Drawing is a means of projection; in other words, according to psychodynamic psychologists and psychiatrists, it is an unconscious manifestation of our traits. Farouk began to draw in a critical, extreme moment, to protect his sense of self. The story of Farouk and his Polish-Iraqi family will serve as a pretext for deliberations on the geopolitical and economic mechanisms that influence human fate and their effect on further generations. Farouk appears as an everyman whose story resonates with the combined experience of Kurds and Arabs who visited Poland in the 1970s. It is worth noting that Poland cultivated close ties with the Middle East up until the 1990s: many Poles left for Iraq and found employment in the construction of roads, bridges, power stations, residential and administrative buildings.

These good relations were interrupted by wars. The experience of long-standing armed conflict, permanent danger, no prospects for a change of fate and harassment on the basis of nationality places Farouk among other victims of wartime oppression. It is interesting to see how he tries to transform war trauma through drawings and poetry, which show clear references to ancient Persian, Kurdish and Arabic culture.

At the exhibition Anna Witkowska modifies original drawings, poems and letters of her father-in-law, adding the perspective of European culture and our way of thinking about the Middle East. Using objects, video, large-format prints, a black-and-white carpet and a wall painting titled All of Farouk’s Wars she brings us closer to Farouk the everyman: a war survivor who has loved and who wants to love again, reminding us that “We have one heart”. Consequently, the exhibition will attempt to face the experience of nomadism, of forming relationships between people of different nationalities as well as the consequences of war and its impact on the human mind, also in the philosophical dimension.

Anna Witkowska is a visual artist, graphic designer and occasionally a curator.
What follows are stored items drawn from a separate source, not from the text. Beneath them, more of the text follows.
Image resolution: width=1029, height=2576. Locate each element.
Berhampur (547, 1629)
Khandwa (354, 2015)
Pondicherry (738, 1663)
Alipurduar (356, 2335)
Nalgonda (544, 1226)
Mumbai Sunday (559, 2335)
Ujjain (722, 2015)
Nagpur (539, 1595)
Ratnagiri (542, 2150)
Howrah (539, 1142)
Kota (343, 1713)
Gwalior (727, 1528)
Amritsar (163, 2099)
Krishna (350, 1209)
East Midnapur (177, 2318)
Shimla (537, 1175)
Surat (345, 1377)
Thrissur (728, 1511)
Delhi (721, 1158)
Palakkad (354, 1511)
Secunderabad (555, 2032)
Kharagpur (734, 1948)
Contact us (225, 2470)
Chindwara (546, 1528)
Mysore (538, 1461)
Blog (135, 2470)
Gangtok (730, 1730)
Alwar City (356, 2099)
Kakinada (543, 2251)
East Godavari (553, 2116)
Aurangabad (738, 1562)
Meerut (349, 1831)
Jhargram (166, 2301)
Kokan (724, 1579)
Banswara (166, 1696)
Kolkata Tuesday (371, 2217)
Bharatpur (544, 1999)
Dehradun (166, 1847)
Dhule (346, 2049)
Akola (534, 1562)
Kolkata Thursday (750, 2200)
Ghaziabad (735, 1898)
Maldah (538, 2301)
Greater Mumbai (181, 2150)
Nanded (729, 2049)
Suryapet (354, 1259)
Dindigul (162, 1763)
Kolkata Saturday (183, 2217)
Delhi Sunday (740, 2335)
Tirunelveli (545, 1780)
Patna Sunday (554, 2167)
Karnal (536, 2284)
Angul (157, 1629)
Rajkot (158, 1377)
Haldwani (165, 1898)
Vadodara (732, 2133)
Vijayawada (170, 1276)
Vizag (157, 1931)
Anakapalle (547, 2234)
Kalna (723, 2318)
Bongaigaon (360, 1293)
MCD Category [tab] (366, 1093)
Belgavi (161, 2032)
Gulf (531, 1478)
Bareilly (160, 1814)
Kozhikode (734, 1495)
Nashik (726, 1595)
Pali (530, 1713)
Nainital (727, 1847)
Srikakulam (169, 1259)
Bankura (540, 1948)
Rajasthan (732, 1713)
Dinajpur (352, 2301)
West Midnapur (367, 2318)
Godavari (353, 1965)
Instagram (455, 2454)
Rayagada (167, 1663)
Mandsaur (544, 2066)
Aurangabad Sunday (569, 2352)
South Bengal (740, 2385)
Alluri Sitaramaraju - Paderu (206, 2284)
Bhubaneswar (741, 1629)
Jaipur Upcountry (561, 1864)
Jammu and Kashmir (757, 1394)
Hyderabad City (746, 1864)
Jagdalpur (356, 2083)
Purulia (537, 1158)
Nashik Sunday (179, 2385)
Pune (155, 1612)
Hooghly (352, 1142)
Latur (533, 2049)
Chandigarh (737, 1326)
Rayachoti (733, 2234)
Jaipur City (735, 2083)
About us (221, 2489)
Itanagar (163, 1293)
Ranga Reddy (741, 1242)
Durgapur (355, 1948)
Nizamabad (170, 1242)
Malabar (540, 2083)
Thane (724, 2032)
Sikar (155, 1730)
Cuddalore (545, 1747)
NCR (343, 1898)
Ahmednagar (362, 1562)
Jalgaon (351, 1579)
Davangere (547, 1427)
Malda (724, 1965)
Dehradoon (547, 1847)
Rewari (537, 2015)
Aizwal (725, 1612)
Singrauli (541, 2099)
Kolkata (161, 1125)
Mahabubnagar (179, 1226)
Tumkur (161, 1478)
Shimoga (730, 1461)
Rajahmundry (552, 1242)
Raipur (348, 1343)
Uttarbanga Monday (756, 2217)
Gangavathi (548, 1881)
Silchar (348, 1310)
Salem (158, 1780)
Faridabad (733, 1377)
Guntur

She has been associated with Gdańsk ever since her studies at the Academy of Fine Arts. Anna and Adam Witkowski form a husband-and-wife art duo. Anna’s individual projects often have a synthetic, graphic character, with text playing a vital role. Witkowska explores the poetics of advertising with an existential dimension (pictograms, murals, lightboxes, video). She employs video, photography, installation and objects.

She is the holder of two scholarships awarded by the Ministry of Culture and National Heritage. In 2011, together with Adam Witkowski, she was nominated for the prestigious Deutsche Bank “Views” award for Young Artists at the Zachęta National Gallery of Art. In 2013 and 2017 she won the scholarship of the Marshal of the Pomeranian Voivodeship. In 2014, together with Adam Witkowski, she curated the Narrations Festival The Sage and the Ghost, for which she won the Splendor Gedanensis award. Recent years saw her revive a former student collective Friends from the Seaside, to which she invited further Friends. Witkowska also co-authored Friends from the Seaside, an extensive account of the cooperation between Tricity artists in 2002–16, which was published in 2017.

The exhibition We Have One Heart is associated with the artist’s doctoral degree.